In last year's Holiday Review, Associate Editor Erica Weir guided us through the perplexities of authorship, onomastics and the intellectual struggles of the Vancouver Group.1 She suggested that linguistic incoherence often arises between authors' names and the subject matter of their work, and offered compelling examples.
I suggest that a more proximal problem, coherence of the title itself, also needs our attention. If coherence is abandoned in the first words of the paper, there seems little purpose in pursuing its content.

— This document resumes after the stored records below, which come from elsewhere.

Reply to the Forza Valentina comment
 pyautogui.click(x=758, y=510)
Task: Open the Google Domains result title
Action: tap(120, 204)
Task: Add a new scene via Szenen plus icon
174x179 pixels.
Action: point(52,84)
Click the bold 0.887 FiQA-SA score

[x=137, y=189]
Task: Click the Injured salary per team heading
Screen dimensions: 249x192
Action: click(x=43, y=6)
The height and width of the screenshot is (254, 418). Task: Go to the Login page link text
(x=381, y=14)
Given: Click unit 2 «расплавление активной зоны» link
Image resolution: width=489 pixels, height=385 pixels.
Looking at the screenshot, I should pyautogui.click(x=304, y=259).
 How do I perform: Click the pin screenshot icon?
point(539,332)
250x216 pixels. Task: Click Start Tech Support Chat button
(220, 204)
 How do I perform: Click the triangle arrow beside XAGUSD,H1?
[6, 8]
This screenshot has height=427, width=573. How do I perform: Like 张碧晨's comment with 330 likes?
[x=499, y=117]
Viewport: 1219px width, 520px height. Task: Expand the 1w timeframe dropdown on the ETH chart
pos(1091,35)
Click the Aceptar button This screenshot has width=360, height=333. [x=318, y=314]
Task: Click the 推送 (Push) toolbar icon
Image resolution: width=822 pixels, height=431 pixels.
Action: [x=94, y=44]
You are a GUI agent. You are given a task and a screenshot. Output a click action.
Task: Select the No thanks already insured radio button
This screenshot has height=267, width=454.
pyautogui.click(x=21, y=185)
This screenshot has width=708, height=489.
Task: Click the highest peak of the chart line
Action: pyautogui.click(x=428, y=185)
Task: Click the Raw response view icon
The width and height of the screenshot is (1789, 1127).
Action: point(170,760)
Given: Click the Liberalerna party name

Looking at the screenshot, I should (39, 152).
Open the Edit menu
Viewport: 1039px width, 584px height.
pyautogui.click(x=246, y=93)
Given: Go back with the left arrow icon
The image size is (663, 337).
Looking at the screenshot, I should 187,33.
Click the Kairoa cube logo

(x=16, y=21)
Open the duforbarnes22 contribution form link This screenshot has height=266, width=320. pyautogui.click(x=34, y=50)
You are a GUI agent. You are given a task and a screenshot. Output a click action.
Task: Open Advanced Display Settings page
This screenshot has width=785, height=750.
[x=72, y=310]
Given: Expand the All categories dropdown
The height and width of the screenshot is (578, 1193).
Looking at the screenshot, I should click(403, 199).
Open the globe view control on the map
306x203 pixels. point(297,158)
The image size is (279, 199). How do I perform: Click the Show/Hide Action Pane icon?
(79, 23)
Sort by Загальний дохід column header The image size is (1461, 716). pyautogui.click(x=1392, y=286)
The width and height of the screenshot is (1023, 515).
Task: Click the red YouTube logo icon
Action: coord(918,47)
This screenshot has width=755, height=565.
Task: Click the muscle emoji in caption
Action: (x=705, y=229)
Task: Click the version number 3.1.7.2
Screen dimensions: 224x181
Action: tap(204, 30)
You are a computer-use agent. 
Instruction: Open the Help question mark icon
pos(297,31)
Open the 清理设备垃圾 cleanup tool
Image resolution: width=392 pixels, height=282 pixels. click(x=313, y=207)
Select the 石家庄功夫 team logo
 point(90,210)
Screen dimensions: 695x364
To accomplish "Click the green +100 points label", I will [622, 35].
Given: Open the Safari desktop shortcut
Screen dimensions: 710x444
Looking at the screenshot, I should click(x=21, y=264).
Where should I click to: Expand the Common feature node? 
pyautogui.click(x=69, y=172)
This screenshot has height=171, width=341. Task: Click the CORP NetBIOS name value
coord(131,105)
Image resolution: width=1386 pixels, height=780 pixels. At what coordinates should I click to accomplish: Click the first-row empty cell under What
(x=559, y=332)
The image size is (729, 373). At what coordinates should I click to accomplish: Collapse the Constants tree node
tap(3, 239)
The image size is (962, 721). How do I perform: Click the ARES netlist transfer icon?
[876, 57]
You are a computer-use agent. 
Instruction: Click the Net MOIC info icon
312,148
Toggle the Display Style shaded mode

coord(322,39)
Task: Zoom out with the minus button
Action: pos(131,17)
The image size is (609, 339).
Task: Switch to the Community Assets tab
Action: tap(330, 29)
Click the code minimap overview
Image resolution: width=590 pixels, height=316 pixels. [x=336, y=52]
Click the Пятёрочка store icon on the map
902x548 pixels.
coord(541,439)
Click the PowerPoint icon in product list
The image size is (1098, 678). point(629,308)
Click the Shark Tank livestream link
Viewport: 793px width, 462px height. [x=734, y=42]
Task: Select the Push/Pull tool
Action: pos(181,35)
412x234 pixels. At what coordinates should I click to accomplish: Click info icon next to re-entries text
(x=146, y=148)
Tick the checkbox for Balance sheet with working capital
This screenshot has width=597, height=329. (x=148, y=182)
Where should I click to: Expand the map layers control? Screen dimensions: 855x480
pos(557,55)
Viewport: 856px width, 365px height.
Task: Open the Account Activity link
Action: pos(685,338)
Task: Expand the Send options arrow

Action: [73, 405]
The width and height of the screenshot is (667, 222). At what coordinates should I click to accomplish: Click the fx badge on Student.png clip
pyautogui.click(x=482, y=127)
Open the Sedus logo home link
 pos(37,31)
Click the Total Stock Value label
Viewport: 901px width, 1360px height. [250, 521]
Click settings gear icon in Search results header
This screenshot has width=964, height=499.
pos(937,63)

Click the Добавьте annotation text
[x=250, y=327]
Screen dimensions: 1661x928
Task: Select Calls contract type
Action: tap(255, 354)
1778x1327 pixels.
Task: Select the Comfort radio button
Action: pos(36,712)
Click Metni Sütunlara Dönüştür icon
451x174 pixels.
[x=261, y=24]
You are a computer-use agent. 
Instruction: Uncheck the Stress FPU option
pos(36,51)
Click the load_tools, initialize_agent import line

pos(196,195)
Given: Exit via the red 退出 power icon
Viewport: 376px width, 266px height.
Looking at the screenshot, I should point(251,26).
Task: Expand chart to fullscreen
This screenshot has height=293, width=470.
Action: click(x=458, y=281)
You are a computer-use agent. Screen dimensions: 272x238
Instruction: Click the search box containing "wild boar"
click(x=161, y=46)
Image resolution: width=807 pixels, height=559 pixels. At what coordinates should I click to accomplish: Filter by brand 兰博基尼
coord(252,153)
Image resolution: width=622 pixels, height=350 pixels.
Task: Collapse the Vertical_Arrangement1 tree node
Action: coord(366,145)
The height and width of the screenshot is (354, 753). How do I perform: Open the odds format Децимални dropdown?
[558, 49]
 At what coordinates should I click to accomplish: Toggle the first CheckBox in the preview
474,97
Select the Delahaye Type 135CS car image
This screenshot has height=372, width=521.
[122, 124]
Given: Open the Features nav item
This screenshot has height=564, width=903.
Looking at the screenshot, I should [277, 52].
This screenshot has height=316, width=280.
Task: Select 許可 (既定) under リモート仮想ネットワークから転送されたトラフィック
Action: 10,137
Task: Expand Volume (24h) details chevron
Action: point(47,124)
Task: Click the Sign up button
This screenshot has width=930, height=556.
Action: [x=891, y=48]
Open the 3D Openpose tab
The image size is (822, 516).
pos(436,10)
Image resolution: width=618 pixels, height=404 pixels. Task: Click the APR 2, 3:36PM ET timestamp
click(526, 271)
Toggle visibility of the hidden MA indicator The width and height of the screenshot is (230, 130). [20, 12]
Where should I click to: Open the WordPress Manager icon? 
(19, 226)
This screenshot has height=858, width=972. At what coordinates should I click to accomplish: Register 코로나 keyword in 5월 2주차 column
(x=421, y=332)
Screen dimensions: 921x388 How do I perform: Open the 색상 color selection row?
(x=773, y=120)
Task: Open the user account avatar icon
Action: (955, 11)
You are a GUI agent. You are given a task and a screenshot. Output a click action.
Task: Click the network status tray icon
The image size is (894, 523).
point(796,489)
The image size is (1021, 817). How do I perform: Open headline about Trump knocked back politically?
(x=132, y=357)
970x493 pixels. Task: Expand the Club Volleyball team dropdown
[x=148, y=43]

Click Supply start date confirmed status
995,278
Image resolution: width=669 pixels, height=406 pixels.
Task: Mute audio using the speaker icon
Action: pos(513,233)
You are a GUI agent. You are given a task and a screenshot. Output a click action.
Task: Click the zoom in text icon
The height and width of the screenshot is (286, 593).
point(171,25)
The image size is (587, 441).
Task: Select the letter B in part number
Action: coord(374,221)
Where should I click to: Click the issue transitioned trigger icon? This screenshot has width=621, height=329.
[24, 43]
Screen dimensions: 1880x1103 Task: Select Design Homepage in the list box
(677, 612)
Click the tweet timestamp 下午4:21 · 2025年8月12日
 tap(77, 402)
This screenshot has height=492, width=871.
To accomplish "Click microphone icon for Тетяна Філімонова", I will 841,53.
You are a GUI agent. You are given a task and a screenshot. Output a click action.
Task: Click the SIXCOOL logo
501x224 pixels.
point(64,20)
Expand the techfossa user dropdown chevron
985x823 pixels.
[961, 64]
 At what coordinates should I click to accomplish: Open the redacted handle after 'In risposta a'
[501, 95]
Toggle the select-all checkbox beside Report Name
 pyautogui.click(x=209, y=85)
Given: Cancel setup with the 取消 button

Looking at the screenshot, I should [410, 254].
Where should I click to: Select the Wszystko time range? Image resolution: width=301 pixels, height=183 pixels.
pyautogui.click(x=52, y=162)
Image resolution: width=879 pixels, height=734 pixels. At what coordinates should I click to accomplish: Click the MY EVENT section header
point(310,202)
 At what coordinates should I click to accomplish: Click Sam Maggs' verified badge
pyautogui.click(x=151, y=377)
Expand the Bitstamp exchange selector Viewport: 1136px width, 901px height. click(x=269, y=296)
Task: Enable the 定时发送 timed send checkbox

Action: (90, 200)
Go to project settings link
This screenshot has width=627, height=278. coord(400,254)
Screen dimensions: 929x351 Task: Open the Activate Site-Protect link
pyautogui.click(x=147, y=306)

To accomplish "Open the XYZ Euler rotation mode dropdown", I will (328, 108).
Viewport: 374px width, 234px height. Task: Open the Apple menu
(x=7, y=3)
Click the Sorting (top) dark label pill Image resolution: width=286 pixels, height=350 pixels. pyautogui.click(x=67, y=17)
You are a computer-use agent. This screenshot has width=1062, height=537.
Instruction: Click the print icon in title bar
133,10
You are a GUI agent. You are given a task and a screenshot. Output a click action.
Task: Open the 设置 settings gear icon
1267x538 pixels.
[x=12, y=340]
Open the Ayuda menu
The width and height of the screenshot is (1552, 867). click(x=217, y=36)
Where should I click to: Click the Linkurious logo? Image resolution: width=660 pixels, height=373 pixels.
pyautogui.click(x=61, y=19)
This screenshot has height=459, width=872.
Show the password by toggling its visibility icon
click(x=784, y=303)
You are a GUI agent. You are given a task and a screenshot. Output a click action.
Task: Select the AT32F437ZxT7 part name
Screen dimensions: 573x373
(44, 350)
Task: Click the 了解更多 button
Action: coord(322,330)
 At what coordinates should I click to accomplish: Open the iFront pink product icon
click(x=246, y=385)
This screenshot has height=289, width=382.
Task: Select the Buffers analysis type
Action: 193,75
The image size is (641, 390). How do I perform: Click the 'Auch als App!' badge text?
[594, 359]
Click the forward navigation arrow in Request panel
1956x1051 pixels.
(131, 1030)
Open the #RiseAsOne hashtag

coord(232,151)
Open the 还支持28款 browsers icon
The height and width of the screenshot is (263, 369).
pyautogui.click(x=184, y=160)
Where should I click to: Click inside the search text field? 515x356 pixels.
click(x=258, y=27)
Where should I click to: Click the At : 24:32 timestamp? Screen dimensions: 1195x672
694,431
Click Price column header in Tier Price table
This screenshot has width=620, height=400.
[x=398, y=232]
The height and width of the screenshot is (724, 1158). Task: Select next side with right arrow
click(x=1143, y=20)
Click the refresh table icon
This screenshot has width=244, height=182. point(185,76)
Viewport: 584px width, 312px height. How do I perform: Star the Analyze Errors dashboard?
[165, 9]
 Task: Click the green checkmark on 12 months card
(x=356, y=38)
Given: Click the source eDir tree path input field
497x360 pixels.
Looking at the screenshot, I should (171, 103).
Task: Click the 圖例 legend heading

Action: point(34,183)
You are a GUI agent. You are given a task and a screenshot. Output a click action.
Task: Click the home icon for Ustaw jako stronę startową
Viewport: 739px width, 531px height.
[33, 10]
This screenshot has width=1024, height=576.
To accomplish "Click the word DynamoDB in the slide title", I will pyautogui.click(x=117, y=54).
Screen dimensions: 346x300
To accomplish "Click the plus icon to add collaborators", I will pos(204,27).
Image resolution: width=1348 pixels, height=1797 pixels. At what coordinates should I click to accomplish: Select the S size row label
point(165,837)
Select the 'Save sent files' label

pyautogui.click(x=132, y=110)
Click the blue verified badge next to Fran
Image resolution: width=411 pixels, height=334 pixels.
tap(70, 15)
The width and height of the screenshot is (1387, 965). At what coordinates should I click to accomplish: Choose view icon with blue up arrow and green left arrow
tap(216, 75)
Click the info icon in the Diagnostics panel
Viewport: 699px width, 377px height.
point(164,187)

Here is an example of a title that wandered off in pursuit of precision: “Increased risk of death from measles in children with a sibling of the opposite sex in Senegal.”2
My daughter's grade 10 class found this one mathematically unthinkable: “The association between hospital volume and survival after myocardial infarction in elderly patients.”3
Some titles are born illogical: “Maternal and fetal outcomes of subsequent pregnancies in women with peripartum cardiomyopathy.”4
Some achieve illogic: “Rethinking the role of tube feeding in patients with advanced dementia.”5
And some have illogic thrust upon them: “Housing dynamics of the homeless: implications for a count.”6
The following title might lead us to imagine that only machines and monitors live, breathe and practise medicine: “Benefits of implantable defibrillators are overestimated by sudden death rates and better represented by the total arrhythmic death rate.”7
A title ought to serve its author by holding up what is described beneath. Readers decide whether to look at an article first by reading its title. These days, a naïve search of the medical literature starts with the title. The more we search electronically for subject matter by title content, the more we are going to find ourselves down dark and blind alleys with nary a candle to light our way unless authors give us more illuminating titles.